Forget MDRC and lottery-in/lottery out research. Or, at the very least, read this kind of research with a different eye. DoE touts MDRC and other school-quality research that is designed around comparing students who apply through lottery-like admissions policies to small (and charter) schools. Basically, they match similar students who get in with those who don’t and examine their academic progress. If the accepted students have better outcomes (and that is not always the case) the researchers make claims about how the new school did a better job. This research is then used – by DoE and others – to hasten the shuttering of schools.

Lottery in/out research is often considered the “gold standard” of school research. What we see now, however, is that to the extent there are differences, a major driver of those differences is the effect of concentration on the school as a whole. Instead of pointing to studies like the MDRC in order to justify their closing school strategy, they ought to take the actions that would be implied by differences, such as focusing real support and resources to the schools in which they have concentrated students[2], and focusing on the policies that led to concentration in the first place.

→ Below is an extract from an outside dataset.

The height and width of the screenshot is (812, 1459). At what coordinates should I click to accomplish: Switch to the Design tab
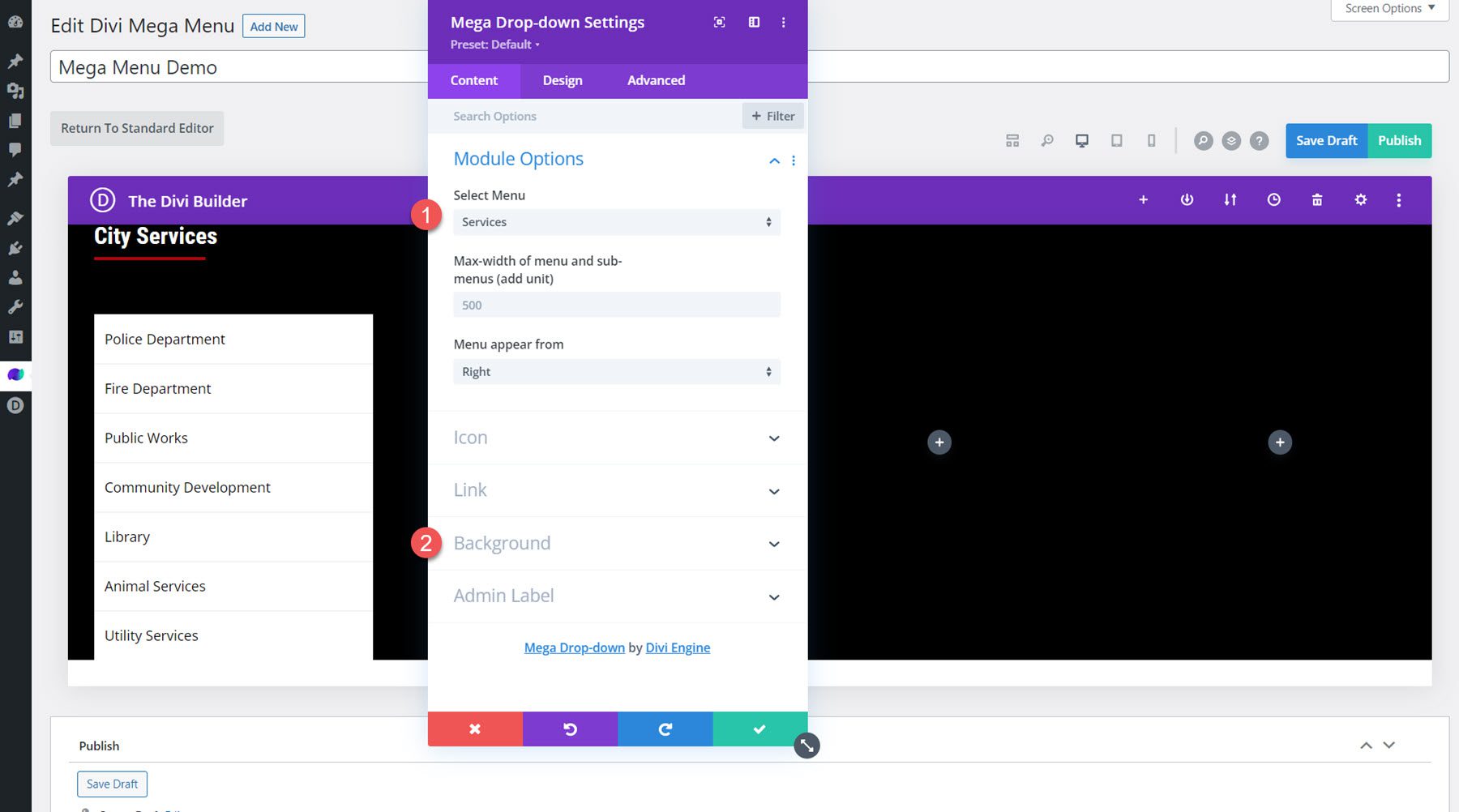[562, 80]

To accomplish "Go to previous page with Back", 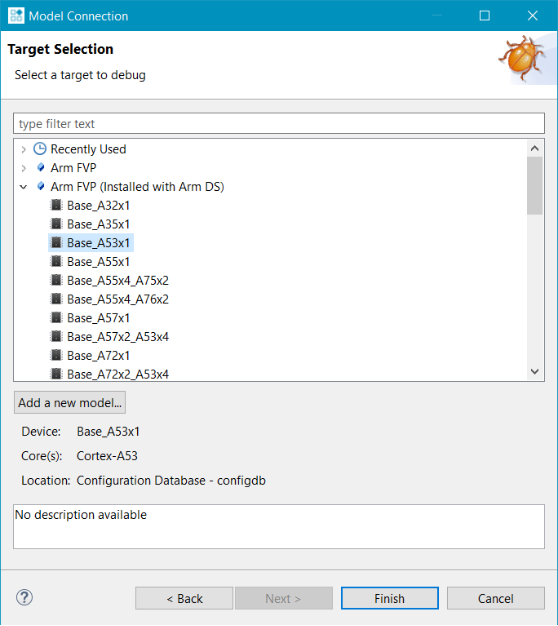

But that’s not happening. Between narrow ideologies and brutal politics, DoE has created a system that sinks some boats and raises others. But the “sinking” is not based on the failure of the captain and the crew, but rather manipulation of numbers, policies, and ultimately, our students’ lives.

Isn’t it time to look honestly at the challenges in these schools? And raise all boats?

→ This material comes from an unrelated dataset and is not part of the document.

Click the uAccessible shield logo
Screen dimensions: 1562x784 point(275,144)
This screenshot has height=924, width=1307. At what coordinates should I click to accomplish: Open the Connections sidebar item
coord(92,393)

(1) To teachers and principals the challenges brought about by concentrations of high need students are obvious. Besides the significant influence of peer effect, there are the challenges of providing appropriate programming and support – especially given the limited resources with which they have to do it. How does a school program a student who is hearing impaired and needs special “pull-out” services but who also has limited English proficiency in English, and has limited literacy skills in his own language and can’t afford to miss a class. Not as rare as you might think. Ultimately, when many students have high needs, schools are simply overwhelmed.

(2) It’s worth pointing out, by the way, that MDRC itself partly attributes success at these schools to another DoE policy that protects these schools – reduced teacher load.

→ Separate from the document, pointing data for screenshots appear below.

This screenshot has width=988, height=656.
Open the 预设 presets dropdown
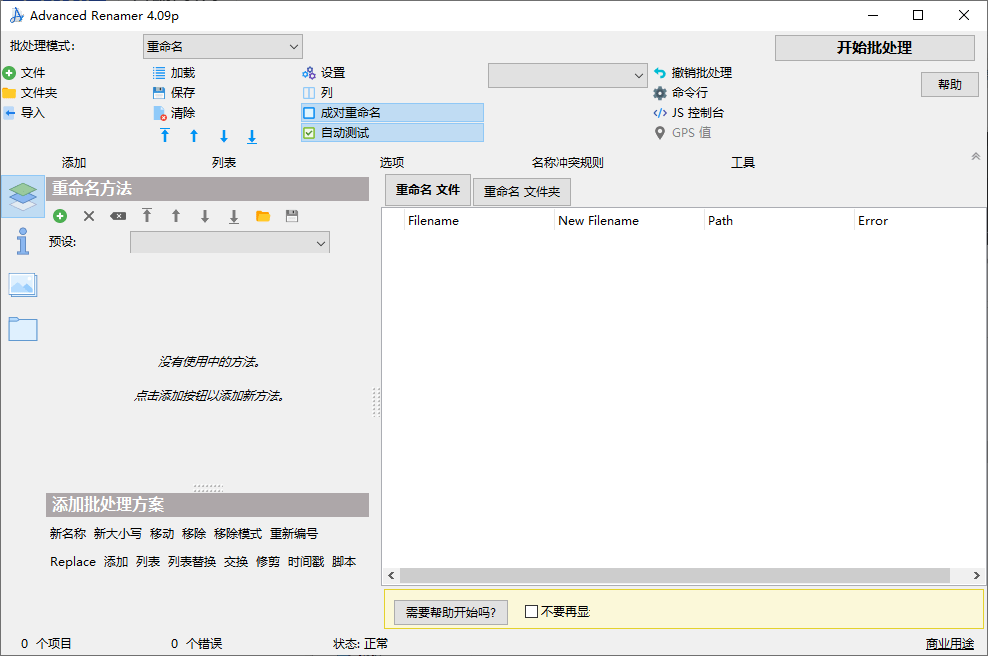coord(229,242)
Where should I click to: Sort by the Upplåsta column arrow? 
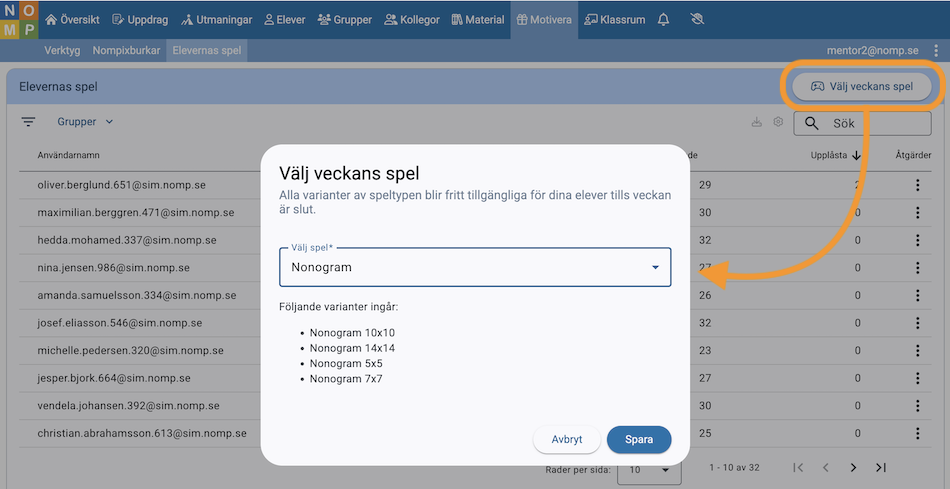(x=857, y=155)
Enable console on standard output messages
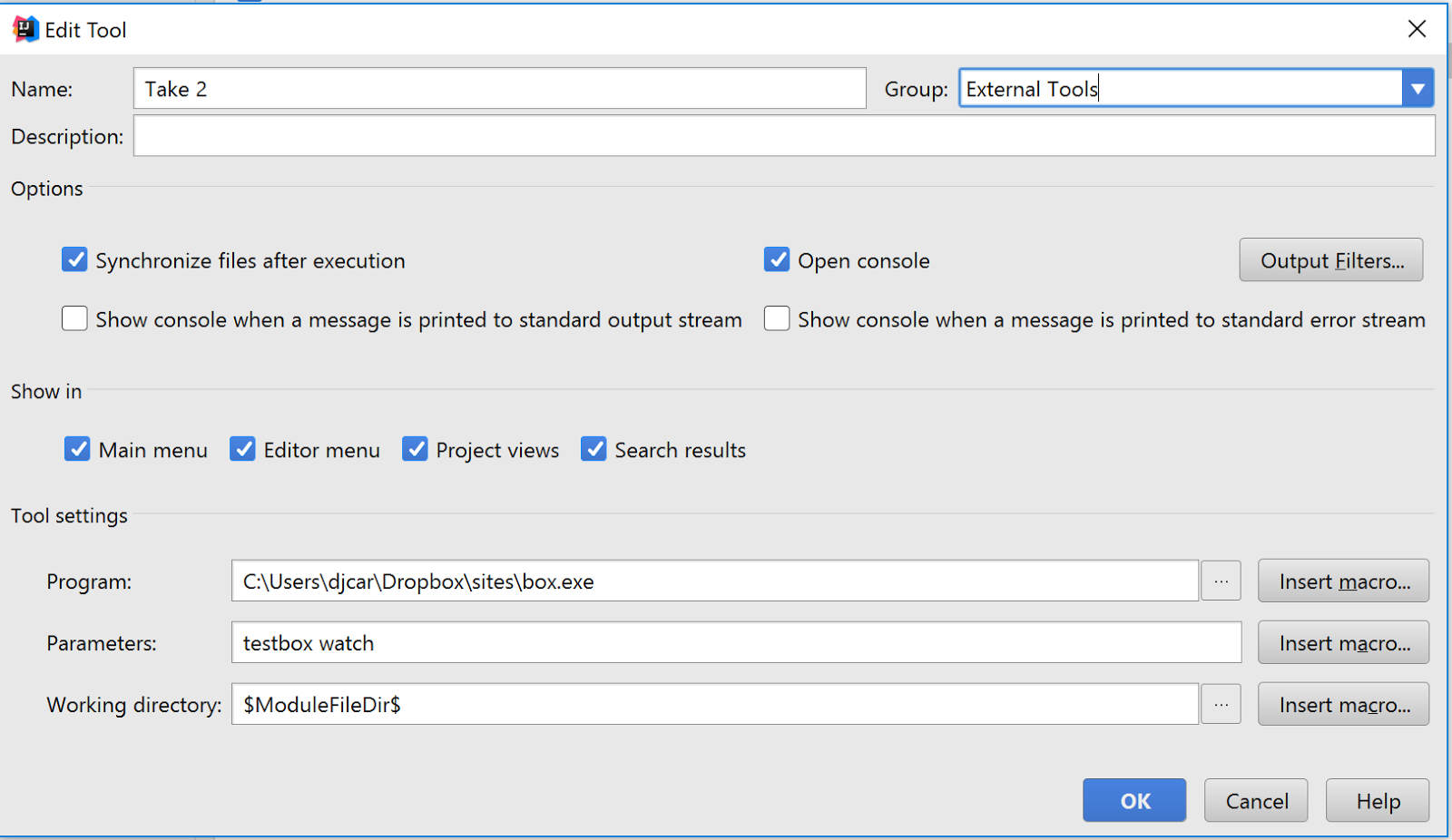This screenshot has height=840, width=1452. click(x=74, y=318)
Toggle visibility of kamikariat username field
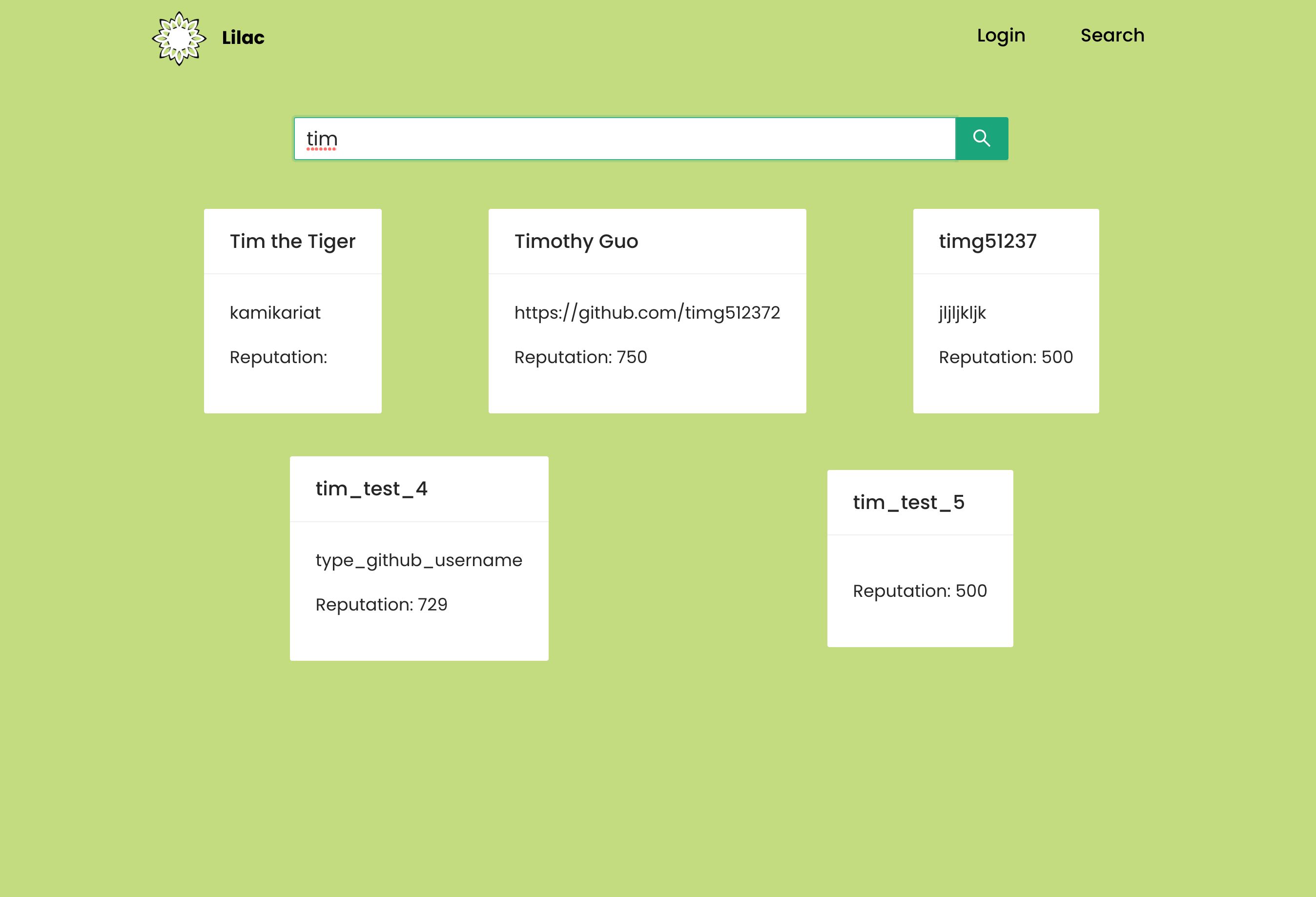The height and width of the screenshot is (897, 1316). (275, 313)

Tagged: Bronx, Brooklyn, graduation rate, Queens, school closings

ShareThis Print Print
5 Comments:

1 Christine Rowland
· Mar 10, 2011 at 8:33 am

Great work Jackie! I attended a District 11 Town Hall Meeting with the Chancellor yesterday evening. In response to some young people from Brothers and Sisters United who spoke out against closing schools the Chancellor started to use Evander and their new small schools grad rates to show why the schools were being closed, and how their replacements were better. I really think she didn’t know the facts – she’s just been fed the official line.

From the audience their were calls of ‘not the same kids’, and a network leader jumped in to take her place at the mike. The Chancellor was wisked out to another engagement (which has been announced at the beginning of the meeting).

Using data to mislead happened again later in last night’s meeting after the Chancellor had left, as you report it happened at the City Council hearing. The problem was that this time it was by people who DO know better. Individuals who are in positions of authority and respect are knowingly not telling the truth about the populations in schools. These aren’t issues of opinion, they are facts.

Is there no accountability anywhere? If this goes unchallenged the DoE will continue to systematically fail thousands of students in dozens of schools in this system each year.

What is happening with the Schneiderman letter? Will there ever be justice for our communities?